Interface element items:

-- start --

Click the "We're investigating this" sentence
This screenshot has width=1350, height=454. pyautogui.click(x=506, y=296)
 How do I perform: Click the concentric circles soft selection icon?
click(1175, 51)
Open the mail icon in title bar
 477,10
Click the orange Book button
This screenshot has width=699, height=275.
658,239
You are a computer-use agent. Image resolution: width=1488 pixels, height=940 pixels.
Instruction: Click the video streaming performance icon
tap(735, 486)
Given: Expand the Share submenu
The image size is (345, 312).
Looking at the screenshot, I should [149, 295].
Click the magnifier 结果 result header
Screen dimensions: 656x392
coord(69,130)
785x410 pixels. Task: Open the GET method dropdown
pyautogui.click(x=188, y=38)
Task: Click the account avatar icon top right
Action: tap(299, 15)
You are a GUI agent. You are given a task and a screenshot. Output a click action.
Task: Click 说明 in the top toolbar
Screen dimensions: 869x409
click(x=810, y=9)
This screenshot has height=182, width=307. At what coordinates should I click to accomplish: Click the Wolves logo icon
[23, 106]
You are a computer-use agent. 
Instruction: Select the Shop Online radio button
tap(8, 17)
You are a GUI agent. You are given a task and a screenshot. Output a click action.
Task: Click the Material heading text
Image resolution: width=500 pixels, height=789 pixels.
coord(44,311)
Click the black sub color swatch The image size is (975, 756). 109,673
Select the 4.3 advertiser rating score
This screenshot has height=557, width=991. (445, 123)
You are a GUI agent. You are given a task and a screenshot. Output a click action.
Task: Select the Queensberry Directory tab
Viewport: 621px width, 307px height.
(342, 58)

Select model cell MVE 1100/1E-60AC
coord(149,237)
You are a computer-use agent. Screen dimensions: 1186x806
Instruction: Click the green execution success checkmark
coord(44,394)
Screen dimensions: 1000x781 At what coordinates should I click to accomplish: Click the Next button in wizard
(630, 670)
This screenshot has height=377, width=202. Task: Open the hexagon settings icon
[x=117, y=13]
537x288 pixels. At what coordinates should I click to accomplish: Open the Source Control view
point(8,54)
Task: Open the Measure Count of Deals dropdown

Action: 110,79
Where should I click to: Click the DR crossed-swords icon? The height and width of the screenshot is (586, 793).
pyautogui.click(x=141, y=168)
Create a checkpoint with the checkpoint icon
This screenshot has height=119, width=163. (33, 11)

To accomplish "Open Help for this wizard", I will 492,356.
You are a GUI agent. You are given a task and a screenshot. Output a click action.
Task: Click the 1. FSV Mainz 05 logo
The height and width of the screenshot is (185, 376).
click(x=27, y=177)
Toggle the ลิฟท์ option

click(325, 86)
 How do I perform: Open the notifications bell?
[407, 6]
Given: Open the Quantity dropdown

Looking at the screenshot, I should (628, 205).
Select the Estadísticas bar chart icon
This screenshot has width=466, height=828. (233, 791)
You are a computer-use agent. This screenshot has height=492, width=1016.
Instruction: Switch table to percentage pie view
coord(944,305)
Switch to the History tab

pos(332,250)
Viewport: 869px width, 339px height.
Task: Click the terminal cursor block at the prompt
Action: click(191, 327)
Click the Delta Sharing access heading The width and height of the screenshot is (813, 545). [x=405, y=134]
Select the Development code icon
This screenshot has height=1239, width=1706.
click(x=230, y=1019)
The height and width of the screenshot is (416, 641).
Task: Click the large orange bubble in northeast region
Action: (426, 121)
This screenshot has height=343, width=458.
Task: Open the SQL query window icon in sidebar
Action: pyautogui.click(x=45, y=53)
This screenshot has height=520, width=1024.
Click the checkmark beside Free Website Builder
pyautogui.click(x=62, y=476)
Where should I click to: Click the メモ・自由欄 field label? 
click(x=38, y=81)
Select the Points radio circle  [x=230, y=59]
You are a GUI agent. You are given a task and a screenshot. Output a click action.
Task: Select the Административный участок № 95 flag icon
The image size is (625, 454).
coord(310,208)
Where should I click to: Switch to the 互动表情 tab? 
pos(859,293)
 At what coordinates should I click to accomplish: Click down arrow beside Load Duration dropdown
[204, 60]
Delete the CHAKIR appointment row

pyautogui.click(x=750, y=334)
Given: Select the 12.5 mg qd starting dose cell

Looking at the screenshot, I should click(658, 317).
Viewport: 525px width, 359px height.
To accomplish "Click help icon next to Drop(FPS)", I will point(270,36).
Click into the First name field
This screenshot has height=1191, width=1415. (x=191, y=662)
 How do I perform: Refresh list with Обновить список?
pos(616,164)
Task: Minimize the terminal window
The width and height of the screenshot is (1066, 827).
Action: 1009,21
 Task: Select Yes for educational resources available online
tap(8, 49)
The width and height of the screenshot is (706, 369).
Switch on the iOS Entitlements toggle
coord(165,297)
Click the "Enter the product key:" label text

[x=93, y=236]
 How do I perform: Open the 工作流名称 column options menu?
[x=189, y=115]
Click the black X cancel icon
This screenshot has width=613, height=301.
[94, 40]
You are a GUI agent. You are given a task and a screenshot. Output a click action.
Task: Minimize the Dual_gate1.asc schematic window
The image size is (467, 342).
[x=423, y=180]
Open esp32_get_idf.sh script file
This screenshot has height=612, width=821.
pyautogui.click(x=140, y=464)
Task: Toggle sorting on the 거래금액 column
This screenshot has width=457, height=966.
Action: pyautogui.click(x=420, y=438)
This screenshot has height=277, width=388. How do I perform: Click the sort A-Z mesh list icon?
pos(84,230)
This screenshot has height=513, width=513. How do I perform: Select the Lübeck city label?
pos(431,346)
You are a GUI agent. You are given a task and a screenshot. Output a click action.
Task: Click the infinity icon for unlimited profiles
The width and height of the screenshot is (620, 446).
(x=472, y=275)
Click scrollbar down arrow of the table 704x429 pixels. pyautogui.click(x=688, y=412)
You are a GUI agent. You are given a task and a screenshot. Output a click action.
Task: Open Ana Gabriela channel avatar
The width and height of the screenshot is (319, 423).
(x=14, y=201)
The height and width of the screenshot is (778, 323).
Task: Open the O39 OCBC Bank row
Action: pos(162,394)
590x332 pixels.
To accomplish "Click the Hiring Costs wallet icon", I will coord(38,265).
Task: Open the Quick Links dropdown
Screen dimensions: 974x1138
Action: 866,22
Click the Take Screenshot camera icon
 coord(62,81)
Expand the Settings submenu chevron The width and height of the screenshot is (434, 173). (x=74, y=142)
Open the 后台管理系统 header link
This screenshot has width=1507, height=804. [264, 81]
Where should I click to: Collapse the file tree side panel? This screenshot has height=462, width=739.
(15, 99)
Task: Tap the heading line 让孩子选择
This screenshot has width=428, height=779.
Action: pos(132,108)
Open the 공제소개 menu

-- end --

Give again the lines from the one containing "Where should I click to: Switch" through the one containing "[x=189, y=115]", replacing "terminal" with "console" and leaving everything else unchanged.

Where should I click to: Switch to the 互动表情 tab? 
pos(859,293)
 At what coordinates should I click to accomplish: Click down arrow beside Load Duration dropdown
[204, 60]
Delete the CHAKIR appointment row

pyautogui.click(x=750, y=334)
Given: Select the 12.5 mg qd starting dose cell

Looking at the screenshot, I should click(658, 317).
Viewport: 525px width, 359px height.
To accomplish "Click help icon next to Drop(FPS)", I will point(270,36).
Click into the First name field
This screenshot has height=1191, width=1415. (x=191, y=662)
 How do I perform: Refresh list with Обновить список?
pos(616,164)
Task: Minimize the console window
The width and height of the screenshot is (1066, 827).
Action: 1009,21
 Task: Select Yes for educational resources available online
tap(8, 49)
The width and height of the screenshot is (706, 369).
Switch on the iOS Entitlements toggle
coord(165,297)
Click the "Enter the product key:" label text

[x=93, y=236]
 How do I perform: Open the 工作流名称 column options menu?
[x=189, y=115]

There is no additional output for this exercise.